> Reading text:
** begin **

This instructable shows the use of Copper Chloride as a fire colourant and the production of a small candle which can be used with a standard candle holder.
First of all, let me adress the fact that this, like most coloured fires, involves some chemicals that are not very good for the enviroment. So only small quantities were used (and only small quantities are needed, it's quite strong stuff)
That said the substances used are not thát dangerous or poisonous. More like a 'maybe-you-should-wear-gloves' or a 'try-not-to-get-it-in-your-eyes' kind of poisonous.
The main problem is that they are quite corrosive. (see later)
I know green fire has been done before, but mostly with Heet and Boric acid. Not much people have used Copper Chloride. Besides, it is mainly blue fire (see last step).
This instructable is mainly a response to The Green Gentleman's 'Spirit Lantern' since it provides an alternative fuel that doesn't produce the white smoke that settles onto everything.
I made the candle with a test tube so it fits in a candle holder, but of course it can be used in his lantern. However, the main additives and combustion products are a bit corrosive and that perhaps requires some modifications.
And perhapse also a response to The Real Elliot 's 'Better etching solution' instructable since this is the etching method I used.
However it is not a way of getting rid of the waste. Since I used very, very small quantities.
Besides some complications and restrictions because of the corrosivity it is pretty basic and the result is a nice colourful flame.
Step 1: Parts and Tools
This is a list of all things used for the candle. Everything can be switched by other things but try to avoid reactive metals such as aluminium.
Note that this was just some personal entertainment, I did not measure much. The quantities of the Copper chloride are so small that it is no use of measuring them with a kitchen scale.

** end **

[Entries for locating words and elements]
** begin **

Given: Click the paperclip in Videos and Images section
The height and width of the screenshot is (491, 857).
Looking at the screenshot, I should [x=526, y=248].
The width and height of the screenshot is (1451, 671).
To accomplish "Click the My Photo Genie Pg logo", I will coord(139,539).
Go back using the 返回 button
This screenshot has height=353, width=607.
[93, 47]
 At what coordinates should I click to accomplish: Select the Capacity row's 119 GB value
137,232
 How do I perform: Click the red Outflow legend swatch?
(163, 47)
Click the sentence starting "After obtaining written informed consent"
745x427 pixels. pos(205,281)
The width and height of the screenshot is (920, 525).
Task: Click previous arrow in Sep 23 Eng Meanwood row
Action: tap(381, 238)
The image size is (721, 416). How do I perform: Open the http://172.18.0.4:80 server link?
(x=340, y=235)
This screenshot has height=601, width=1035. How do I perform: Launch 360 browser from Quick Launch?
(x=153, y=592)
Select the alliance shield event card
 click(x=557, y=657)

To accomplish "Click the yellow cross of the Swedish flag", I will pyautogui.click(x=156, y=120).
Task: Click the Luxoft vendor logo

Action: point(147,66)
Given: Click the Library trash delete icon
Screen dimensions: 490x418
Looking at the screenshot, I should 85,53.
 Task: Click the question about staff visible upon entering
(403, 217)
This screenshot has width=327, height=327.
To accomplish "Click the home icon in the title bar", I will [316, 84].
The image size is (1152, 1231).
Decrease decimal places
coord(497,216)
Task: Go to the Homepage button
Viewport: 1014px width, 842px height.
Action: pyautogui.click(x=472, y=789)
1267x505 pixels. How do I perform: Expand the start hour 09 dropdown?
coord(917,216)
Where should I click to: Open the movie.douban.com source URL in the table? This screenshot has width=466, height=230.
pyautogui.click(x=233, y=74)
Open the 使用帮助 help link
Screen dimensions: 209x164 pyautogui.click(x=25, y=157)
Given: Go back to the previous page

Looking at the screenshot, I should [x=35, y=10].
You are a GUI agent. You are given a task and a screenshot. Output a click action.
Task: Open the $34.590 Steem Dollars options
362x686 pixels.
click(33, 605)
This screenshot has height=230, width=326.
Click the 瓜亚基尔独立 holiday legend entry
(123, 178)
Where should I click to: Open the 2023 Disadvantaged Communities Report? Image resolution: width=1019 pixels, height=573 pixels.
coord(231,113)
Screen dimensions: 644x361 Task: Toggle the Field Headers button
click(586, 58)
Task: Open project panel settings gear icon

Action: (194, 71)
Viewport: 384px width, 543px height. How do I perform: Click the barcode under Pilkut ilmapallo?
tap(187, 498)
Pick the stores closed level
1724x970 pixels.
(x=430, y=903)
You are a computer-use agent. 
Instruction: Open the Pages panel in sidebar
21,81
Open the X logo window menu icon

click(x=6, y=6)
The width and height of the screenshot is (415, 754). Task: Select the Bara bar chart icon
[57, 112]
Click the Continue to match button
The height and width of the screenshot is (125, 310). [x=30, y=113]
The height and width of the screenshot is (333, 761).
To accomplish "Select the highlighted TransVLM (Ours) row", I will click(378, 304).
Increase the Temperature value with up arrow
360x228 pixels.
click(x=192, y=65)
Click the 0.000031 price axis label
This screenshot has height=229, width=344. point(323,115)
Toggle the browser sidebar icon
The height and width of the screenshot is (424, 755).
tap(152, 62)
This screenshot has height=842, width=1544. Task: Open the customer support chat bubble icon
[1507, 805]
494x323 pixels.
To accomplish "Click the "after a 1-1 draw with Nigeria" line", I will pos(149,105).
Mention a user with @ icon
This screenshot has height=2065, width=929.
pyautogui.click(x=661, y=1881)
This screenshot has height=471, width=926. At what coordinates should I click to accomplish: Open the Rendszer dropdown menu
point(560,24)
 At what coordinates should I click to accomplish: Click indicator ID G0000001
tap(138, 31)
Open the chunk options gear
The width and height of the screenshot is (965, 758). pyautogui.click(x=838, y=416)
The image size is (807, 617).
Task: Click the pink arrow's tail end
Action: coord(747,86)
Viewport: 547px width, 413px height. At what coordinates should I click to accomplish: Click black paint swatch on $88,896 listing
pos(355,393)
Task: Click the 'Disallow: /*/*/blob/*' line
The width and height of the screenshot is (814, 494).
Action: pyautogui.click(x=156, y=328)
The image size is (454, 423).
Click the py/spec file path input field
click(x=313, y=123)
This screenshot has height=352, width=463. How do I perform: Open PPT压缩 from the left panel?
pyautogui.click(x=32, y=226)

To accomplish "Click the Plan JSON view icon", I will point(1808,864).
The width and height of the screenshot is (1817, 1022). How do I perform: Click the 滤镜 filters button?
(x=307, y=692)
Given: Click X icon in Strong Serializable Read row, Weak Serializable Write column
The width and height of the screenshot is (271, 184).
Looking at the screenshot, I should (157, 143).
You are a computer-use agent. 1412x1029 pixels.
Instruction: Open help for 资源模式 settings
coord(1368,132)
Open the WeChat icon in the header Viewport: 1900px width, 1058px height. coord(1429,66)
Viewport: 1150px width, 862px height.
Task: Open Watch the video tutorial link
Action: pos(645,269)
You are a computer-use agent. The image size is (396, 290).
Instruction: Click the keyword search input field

** end **

> Given request 1:
Answer these questions from the copper chloride candle text:
(a) What did the author make the candle with so that it fits in a candle holder?
(b) Which kind of metal should be avoided when choosing parts?
(c) Which two substances have mostly been used for green fire before?
> Given request 2: In the copper chloride candle text, shorten the paragraph beginning "I made the candle with a test tube" while keeping its main facts.
> Given request 3: Continue the copper chloride candle text from its last sentence.

> Written reply 1:
(a) A test tube.
(b) Reactive metals such as aluminium.
(c) Heet and Boric acid.

> Written reply 2: The candle was made with a test tube so it fits a candle holder, but it can also go in his lantern. Because the main additives and combustion products are somewhat corrosive, some modifications may be needed.

> Written reply 3:
At the bottom are some comments on the chemicals involved.
A small test tube.
(Probably not a real one, it came with some advertisement I think. But the flat bottom is great and it fits in a candle holder)
The lid of a jar.
Some thick copper electrical wire. (I used 1.3 mm)
A bolt (see later, it must just be something cylindrical)
An old cotton rag.
Maybe some string.
Old dull X-acto knife
2 small files
A piece of sand paper
A nail (4 mm thick)
For the fuel.
I used 85% ethanol (alcohol)
CuCl2 / CuCl (the etching waste basicly, not much is needed, I think I didn't use more than 1/10 th of a gram for this entire instructable. (except in the next step of course) )
The main components are CuCl , CuCl2 and methanol. And since you burn them together with alcohol, you get mainly HCl and some HOCl as the main combustion products (besides the normal ones CO2 and H2O). And some Cu, but most of that stays on the wick. Yes, these are a bit corrosive but in small quantities they don't do very much.
Don't burn this candle in a small room or area.
Also, those CuCl , CuCl2 like attacking other metals. Try to avoid contact from e.g. Iron with the solution. Also keep it away from alluminium it just gets eaten.
Just type it in google, it is quite interesting stuff.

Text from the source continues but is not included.